Aquanos has the solution to expensive and energy intensive waste-water treatment. Having revamped the pre-existing Microalgae technique for sewage remediation to be far more efficient, the Gemini project also generates biomass products and is being trialed on a Northern Israeli kibbutz, with negotiable projections for use in the developing world.
Man, we cannot get enough of Algae here at Labiotech. From aviation fuel, to food supplements and fashion, yet again the versatility of Microalgae is proven invaluable to the Biotech industry. One giant global challenge algae can also answer to is the maintenance of access to clean water, a problem particularly faced by the US, China, Dubai and most developing countries.
Infrastructural solutions to sewage include current waste-water management (using algae to oxygenate bacterial bioreators to break-down the organic matter) and desalination, both of which are costly and energetically unsustainable (estimated to take up to 5% of the US electricity demand).
Aquanos’ system really does provide the efficiency solution, well ahead of Cambridge researchers looking to do the same. Their two-step bioreactor system (dubbed ‘The Gemini’) dramatically cleans out organic waste from industry effluence by 70-80% with one run, and up to 95% on the second run – amazing!
CEO Udi Leshem explains that the technology is in fact so effective at cleaning waste water that the product is actually safe for humans to drink, if only the stigma of drinking recycled sewage water wasn’t so rooted in Western perceptions – ‘if we weren’t so fussy’.
Aquanos is pitching its Gemini system for Agricultural use, seeing as only 8-10% of water demand is actually domestic (i.e. including drinking water). Waste-water effluence in agriculture is also heavily restricted in Israel, and the Gemini solution could potentially aid farms in this area with the added bonus of some biogas production on the side, further reducing the agribusiness footprint.
First the water is run through an anaerobic bacterial bioreactor which produces oxygen and biogas, which is then used in the second aerobic algae reactor (followed by cycling on the ‘Algae Raceway‘). In a kind of biotech symbiosis, the algae cultures produce CO2 for the bacterial reactor, and the bacteria generate O2 for the algae.
Aquanos mainly differ from other such systems by slashing costs by up to 90% thanks to 2 key modifications: First the recycling of O2 in part addresses the cost of aeration. Secondly, cross-contamination between the two cultures is reduced to a minimum by us of a restricted biofilm (built using biomass). This keeps the water-borne algae from mixing with the bacteria when flowing between the two reactors.
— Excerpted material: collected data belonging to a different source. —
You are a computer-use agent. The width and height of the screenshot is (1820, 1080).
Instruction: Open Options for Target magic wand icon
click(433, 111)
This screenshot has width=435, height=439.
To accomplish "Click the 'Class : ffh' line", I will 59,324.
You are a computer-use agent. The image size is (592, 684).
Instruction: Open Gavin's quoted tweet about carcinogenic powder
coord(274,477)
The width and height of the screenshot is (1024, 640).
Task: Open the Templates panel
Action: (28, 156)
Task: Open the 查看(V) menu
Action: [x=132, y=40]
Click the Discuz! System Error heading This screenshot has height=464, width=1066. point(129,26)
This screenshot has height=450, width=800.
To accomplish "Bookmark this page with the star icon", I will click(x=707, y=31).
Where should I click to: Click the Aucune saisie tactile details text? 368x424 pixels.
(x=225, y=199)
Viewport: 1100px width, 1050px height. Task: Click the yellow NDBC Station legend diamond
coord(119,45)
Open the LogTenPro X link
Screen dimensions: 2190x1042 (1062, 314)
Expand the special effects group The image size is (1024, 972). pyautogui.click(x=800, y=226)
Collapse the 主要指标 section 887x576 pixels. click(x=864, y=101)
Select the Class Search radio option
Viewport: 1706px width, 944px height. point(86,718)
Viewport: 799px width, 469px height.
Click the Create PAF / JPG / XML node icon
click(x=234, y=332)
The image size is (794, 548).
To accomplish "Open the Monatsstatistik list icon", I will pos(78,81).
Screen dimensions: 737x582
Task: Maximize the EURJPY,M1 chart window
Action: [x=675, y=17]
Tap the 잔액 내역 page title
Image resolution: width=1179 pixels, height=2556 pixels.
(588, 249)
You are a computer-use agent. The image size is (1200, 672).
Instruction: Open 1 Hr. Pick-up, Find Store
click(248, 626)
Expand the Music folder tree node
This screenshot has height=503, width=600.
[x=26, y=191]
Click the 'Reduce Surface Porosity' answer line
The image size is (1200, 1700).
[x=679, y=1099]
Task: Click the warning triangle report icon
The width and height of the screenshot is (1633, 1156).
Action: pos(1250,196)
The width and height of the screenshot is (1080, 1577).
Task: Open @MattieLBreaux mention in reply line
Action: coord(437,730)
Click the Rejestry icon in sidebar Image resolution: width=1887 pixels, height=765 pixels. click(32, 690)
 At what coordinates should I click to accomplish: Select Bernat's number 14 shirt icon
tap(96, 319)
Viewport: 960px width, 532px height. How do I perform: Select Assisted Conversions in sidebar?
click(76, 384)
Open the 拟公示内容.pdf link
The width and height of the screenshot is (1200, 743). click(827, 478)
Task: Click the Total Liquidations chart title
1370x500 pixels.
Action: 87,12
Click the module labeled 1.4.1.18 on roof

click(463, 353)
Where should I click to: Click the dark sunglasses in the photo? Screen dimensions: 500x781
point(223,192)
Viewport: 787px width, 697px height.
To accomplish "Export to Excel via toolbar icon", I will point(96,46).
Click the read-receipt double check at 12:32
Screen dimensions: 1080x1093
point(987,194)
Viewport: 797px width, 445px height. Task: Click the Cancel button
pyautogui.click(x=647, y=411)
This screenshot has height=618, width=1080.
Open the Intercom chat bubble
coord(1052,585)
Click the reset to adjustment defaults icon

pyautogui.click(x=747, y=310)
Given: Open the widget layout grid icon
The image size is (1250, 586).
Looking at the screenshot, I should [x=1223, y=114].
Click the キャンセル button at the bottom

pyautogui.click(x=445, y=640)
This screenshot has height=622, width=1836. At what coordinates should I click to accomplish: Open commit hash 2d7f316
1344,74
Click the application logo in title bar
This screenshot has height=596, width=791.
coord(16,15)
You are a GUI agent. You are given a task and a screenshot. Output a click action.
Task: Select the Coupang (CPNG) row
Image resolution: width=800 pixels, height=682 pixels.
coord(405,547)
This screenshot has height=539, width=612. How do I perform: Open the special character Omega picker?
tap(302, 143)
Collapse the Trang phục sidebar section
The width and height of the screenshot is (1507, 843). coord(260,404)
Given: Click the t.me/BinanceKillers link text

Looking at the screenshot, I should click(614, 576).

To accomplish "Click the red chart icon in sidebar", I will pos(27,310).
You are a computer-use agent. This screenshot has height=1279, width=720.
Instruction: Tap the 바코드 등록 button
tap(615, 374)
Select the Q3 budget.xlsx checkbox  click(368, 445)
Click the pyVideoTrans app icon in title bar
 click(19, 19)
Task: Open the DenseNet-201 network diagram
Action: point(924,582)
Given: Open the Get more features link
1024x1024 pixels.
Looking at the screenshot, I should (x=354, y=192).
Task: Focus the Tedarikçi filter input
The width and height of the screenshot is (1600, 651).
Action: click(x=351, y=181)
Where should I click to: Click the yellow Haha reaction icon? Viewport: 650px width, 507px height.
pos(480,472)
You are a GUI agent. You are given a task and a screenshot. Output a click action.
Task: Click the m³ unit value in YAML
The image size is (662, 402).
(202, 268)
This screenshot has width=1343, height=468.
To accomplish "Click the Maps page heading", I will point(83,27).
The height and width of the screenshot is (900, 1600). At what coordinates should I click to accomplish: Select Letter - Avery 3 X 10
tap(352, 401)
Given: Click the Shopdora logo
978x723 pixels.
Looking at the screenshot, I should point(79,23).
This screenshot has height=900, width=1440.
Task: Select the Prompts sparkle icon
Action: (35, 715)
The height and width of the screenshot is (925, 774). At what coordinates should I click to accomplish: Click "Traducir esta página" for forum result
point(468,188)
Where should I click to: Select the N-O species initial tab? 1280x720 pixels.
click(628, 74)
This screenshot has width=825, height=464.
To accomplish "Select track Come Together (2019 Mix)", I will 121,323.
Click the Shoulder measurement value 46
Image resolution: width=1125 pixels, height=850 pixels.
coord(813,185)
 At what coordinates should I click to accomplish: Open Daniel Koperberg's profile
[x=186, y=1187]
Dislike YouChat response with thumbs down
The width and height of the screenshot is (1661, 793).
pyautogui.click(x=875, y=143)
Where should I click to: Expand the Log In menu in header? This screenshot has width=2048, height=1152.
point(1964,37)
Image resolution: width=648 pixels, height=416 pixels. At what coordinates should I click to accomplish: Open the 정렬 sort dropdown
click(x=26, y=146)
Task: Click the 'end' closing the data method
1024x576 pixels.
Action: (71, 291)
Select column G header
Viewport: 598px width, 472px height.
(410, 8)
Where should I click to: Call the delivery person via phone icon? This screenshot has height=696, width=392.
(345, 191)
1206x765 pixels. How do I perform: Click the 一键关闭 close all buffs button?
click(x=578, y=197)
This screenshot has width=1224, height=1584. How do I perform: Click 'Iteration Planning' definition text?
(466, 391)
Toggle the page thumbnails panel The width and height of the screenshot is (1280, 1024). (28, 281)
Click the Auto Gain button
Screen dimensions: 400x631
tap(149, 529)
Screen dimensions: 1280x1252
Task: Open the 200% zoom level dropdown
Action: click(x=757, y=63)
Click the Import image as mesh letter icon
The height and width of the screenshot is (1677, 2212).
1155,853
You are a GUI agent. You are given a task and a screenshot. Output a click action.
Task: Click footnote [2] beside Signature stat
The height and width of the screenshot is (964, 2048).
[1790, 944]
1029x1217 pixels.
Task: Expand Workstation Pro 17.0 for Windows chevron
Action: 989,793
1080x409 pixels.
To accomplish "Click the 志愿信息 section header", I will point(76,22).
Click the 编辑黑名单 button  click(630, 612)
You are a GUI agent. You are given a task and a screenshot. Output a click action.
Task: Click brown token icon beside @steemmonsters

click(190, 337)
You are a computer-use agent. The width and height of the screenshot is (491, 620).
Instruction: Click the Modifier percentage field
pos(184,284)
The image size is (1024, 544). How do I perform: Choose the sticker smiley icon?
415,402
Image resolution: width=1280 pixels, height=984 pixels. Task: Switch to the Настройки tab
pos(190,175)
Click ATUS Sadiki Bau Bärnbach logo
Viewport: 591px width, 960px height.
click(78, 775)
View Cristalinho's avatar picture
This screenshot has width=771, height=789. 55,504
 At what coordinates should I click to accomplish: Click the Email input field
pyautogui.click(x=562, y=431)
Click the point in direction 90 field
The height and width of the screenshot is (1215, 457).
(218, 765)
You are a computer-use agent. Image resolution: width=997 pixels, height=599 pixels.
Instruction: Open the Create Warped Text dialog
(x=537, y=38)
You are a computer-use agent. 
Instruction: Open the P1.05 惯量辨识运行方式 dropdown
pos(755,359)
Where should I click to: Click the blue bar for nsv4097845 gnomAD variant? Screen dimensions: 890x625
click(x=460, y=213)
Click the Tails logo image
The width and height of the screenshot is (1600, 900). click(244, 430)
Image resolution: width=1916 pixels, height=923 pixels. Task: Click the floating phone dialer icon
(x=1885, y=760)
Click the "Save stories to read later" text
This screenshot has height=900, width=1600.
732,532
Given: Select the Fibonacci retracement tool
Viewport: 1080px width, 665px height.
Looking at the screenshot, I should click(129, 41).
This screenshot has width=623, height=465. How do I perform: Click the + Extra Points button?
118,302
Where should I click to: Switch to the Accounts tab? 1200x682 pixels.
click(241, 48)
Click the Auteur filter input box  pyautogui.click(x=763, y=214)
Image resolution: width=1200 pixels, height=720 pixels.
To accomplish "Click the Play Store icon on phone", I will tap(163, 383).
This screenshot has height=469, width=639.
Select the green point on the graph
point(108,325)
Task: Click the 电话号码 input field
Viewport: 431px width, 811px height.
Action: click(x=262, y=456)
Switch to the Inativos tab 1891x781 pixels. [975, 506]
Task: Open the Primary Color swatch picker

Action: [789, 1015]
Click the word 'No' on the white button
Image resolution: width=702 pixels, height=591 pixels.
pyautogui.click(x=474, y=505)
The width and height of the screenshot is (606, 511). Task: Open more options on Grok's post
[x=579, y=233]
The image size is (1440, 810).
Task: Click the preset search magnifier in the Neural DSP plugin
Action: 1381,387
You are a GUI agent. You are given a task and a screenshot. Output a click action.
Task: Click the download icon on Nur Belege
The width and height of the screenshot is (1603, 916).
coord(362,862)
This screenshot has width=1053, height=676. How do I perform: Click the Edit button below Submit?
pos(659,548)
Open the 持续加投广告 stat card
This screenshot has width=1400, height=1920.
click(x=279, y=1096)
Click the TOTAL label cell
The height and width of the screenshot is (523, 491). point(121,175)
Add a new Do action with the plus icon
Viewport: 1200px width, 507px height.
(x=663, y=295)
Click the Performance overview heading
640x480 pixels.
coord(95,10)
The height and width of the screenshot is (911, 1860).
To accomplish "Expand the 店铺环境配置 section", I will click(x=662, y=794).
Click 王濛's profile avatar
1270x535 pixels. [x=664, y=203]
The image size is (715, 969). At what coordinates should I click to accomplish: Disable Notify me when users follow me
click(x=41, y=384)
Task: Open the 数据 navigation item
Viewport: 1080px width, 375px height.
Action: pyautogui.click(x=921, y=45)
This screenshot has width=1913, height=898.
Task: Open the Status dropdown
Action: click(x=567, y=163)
Excess biomass which reaches the end-stage is then filtered out in a solids-separator, which CEO Udi Leshem discusses could be later used to produce fertiliser, animal feed or even biofuels in the long-term scope of the Aquanos project. The biogas produced is also resistant to the carbon-flux conundrum experienced by third-generation biofuel production, meaning scaling-up of the production process is easily achievable.
Aquanos has received significant recognition for their efforts, having been invited to an event on Global Entrepreneurship earlier this year in Washington DC by President Obama, and having won the Cleanvest Cup award 2015 a few days ago at the Water Technology & Environment Control (WATEC) annual conference in Israel.
To date, Aquanos and its 7 employees (2 of which are part-time) has raised around €1.76M from a partnership with the Dutch investor Fortuna-holdings and an R&D collaboration with Oklahoma based World Water Works (US).
However, there is also a rumor of some MAJOR plans to incorporate their tech for cities in various developing countries, the individual project negotiations of which are apparently ongoing…so watch this space.